What kind of person are you? Are you afraid to fail? Does the fear of failure change the way you live your life? I am an avid fan of the Boston Celtics. One player on the Celtics who is not afraid to fail is Paul Pierce. When the game is on the line he not only wants to take the last shot, he demands it. Does that mean that he makes the shot to win the game every time? No...but he puts himself on the line every time. Hero or Goat? Either way, doesn't matter. Many people shy away from the "last shot" in life for fear of missing/failing. Why? Because if you step forward and take the last shot you are exposed. You leave the flock and put yourself out there. You open yourself to possible ridicule and negative exposure. It is much easier to stay in the safety of the flock and remain anonymous. But is this living?

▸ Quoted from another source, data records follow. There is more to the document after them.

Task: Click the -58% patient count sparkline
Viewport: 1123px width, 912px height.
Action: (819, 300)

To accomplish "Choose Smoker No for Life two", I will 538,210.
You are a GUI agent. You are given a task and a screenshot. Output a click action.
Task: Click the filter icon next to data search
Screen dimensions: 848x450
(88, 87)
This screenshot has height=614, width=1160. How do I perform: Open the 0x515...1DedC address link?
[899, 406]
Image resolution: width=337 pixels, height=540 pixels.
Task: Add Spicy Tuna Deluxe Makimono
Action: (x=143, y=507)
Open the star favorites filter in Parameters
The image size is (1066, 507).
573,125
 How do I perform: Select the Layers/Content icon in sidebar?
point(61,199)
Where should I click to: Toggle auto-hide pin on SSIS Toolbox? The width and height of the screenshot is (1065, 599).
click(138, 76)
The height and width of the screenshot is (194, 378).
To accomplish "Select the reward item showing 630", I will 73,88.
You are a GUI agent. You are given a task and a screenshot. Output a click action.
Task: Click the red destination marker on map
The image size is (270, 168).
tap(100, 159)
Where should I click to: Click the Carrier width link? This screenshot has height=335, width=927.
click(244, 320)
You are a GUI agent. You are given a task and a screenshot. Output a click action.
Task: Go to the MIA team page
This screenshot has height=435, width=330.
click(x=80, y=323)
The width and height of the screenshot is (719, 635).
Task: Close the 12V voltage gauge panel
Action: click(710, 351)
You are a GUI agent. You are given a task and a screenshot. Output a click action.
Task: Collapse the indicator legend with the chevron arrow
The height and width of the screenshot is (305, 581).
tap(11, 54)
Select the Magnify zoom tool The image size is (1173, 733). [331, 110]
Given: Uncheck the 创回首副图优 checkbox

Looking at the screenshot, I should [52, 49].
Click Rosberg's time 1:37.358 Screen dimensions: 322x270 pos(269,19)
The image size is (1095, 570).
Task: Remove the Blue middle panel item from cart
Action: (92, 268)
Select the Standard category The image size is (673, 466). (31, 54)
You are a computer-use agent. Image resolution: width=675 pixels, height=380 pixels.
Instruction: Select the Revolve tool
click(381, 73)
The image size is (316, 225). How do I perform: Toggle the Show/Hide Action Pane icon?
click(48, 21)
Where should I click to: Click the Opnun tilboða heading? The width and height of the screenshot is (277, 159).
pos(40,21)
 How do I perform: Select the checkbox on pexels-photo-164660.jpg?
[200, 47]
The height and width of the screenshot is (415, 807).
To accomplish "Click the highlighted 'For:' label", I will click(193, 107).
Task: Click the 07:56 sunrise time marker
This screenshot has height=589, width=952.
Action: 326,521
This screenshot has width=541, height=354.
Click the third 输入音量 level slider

Failing is part of living. If you never fail, either you are one of the few exceptionally talented people that have never failed or you live a completely vanilla life in the safety of the crowd. I am not promoting taking senseless risks such as cliff diving, swimming with sharks, or going over Niagara Falls in a barrel. What I am talking about is when you are at work and they ask for a volunteer for a new project....or when you know everyone in the room needs to say something to the boss and just one person has to step forward and say it. How about trying something new and getting out of your comfort zone? Why do you always find a reason to put it off or say no?  It is so easy to stay on the sidelines in life. But is this living? How many times have you held back from doing something due to a fear of failure, and then as you watch the person that did step forward you think...I could have done that...I could have done better, and then you kick yourself for not stepping up.

Do yourself a favor....Get in the game! Not only will you grow as a person but you will eliminate a life full of regrets and could have beens. Someone has to take the last shot in every game...why can't it be you?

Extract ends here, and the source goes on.